Journal of Clinical Oncology Oct 04, 2018

Crosby DL, et al. - The opportunity to decrease length of stay (LOS), reduce costs in a hematology/oncology inpatient practice, and increase utilization of a new infusion suite adjacent to an inpatient (IP) unit were assessed. Decreased administration of high-cost chemotherapy in the IP unit, reduced LOS, and increased patient convenience were the results of the intervention of the experts.
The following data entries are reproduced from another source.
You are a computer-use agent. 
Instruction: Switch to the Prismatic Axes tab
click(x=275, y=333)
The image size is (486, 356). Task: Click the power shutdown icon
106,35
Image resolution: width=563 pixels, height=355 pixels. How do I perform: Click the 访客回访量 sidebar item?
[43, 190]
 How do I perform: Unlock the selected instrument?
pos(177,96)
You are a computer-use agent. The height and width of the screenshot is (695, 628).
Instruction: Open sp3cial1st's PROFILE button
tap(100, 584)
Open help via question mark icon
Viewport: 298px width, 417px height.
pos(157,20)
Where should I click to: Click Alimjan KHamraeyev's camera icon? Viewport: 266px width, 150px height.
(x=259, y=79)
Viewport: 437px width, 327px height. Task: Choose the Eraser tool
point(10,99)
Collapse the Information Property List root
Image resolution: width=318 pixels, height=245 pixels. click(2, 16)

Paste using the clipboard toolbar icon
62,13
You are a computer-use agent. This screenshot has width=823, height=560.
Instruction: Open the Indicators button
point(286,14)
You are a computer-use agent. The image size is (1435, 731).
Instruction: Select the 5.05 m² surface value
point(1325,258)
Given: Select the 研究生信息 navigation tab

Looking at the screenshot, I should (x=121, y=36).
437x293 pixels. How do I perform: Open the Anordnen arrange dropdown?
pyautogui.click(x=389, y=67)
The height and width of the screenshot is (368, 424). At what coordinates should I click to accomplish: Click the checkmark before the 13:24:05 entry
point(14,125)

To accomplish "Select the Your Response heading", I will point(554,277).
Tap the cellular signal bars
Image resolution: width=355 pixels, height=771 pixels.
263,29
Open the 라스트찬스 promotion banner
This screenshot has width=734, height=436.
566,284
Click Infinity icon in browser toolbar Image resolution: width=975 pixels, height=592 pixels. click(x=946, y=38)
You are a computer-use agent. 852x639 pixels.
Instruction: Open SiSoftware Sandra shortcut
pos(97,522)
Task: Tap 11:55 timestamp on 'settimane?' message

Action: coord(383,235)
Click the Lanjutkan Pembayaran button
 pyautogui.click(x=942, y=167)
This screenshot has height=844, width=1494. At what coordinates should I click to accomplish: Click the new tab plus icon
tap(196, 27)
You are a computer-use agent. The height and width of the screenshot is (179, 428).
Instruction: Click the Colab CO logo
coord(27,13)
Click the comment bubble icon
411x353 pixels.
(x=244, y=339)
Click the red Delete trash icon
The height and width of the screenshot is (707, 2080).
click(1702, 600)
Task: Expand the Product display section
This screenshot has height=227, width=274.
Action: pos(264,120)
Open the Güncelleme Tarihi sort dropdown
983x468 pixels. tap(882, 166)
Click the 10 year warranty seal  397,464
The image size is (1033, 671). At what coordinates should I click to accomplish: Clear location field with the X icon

Moreover, improvement of patient services at their not-for-profit medical center will be supported by the significant revenue generated in the OP infusion suite.

Methods

  • Define, Measure, Analyze, Improve, and Control was the Lean Six Sigma methodology followed.
  • In order to explore regimens correlated with inpatient administration of high-cost medications, multi-disciplinary clinical teams worked with quality improvement subject matter experts.
  • They identified the greatest opportunity to optimize cost reduction in the IP unit was rituximab-based regimens.
  • A goal was set by the team to deliver rituximab as an outpatient (OP) procedure in the infusion suite following hospital discharge.
  • They determined the baseline utilization of rituximab in the IP unit, revenue of the new infusion suite, and mean LOS for patients receiving R-EPOCH, a rituximab-based regimen.

Results

  • As per data, there was a reduction in the percentage of IP rituximab administration by 56%, resulting in $355,506 of cost avoidance in the IP unit.
  • Through the first nine months, the mean quarterly revenue in the OP infusion suite increased from $104,363 at baseline to $293,607 by shifting rituximab to the OP setting, which projects to an annualized improvement of $756,976.
  • They noted a reduction in the median LOS for patients receiving R-EPOCH by 12 hours (p < 0.001).